Когда убили Сашку Дегтя, половина тех скинхедов, что были завсегдатаями Бункера, свалили вон из Москвы – кто куда. По друзьям, по родным в разные города и веси. Липучка подался вообще за границу, в Варшаву, завербовался работать. Даллес рванул в Питер – у него в Питере были друганы брата-вора, он кинул на прощанье: “Лучше подучусь фраеров жирных грабить, чем ихние тачки в хлам колошматить. Я сам себе хочу тачку купить!” Паук исчез тихо, не афишируя отъезд; по слухам, он укатил в Сибирь, к новосибирским скинам. Куда сгинул Бес, никто не знал. В Бункере устроили собрание. Свалка закончилась ничем. Никого в новые Фюреры не выбрали. Никого не убили и не побили.
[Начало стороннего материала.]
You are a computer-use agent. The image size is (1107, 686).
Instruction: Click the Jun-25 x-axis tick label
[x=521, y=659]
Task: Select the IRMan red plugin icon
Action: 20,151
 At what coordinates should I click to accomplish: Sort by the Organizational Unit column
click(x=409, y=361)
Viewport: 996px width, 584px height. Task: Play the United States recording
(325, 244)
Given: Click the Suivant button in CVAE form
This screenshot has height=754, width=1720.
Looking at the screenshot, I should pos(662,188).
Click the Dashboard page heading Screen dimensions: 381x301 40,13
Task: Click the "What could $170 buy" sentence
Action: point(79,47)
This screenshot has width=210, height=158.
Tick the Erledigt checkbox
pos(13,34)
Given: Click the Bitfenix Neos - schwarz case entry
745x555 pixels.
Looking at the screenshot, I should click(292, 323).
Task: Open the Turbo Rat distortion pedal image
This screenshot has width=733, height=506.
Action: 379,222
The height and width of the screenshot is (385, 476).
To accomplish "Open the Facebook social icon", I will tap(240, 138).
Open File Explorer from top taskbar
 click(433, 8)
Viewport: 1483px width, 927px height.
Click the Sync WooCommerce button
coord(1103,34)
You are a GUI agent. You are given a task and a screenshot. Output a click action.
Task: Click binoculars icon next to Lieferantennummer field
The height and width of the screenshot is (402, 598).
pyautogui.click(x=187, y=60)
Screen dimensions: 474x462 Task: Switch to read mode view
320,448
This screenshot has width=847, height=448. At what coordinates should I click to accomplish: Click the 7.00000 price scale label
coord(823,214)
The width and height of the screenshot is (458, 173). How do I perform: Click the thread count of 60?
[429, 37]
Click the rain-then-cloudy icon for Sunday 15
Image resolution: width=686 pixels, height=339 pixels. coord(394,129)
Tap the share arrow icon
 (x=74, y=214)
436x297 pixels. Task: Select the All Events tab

Так, потолклись, как мошкара в столбе света, и разбежались, плюя под ноги, матерясь. По дороге накупили пива, оттянулись. Зубр потерял подтяжки, шел, поддерживая пятнистые штаны руками. Ржал как конь: “Если меня щас убьют выстрелом из-за угла, я, блин, пацаны, такой счастливый буду, бля, мне щас море по колено”.
Назавтра в Бункере поминали Сашку Дегтя, Люкса, Тука и Жеку. Набрали ящиками водки, палками – колбасу, принесли сетку лимонов, пили, пели, ели, орали и плакали, как дети, размазывая слезы по красным от водки лицам. Фюрер в Бункере больше не появлялся.
И этот, Уродец, не появлялся тоже.
И эта его слепая девка, чернушка, раскосая Дарья, тоже как провалилась.
– Н-на!
Размах руки. Он не знает приемов. Он бьет напропалую. Нет, конечно, он все же что-то знает. Те, в горах, боевики, научили его кое-чему. И те, кто его бил когда-либо в жизни, тоже научили его кое-чему. И те, кого бил он, жестоко, отчаянно, с кем дрался не на жизнь, а на смерть, тоже научили его кое-чему.
И сейчас он все это вспомнил.
Некогда было особо вспоминать. Надо было бить. Соперник был сильный. Он брал телесной крепостью, сытостью, упитанностью и упругостью молодящегося изо всех сил тела, натренированного, напичканного импортными питательными смесями, накачанного на новейших тренажерах. Он дрался с сильным мужиком, и мужик вмазывал ему будь здоров. И надо было все время быть на стреме. Надо было, как на ринге, рассчитывать силы и движения. Не махать руками. Не бить глупо. С таким противником надо было быть умным. Умнее зверя. Умнее человека. Умнее Бога.
– Н-на!.. Получи!..
Они оба валялись на полу. Громадная сытая туша навалилась на него, прижала к полу. Сильные руки душили. Он ощутил удары по лицу. По своему уродливому лицу. Один. Другой. Третий. Он понимал: его лицо разбивают в кровь. В лепешку. В отбивную.
Он понимал: его лицо уродуют во второй раз. Окончательно. И бесповоротно.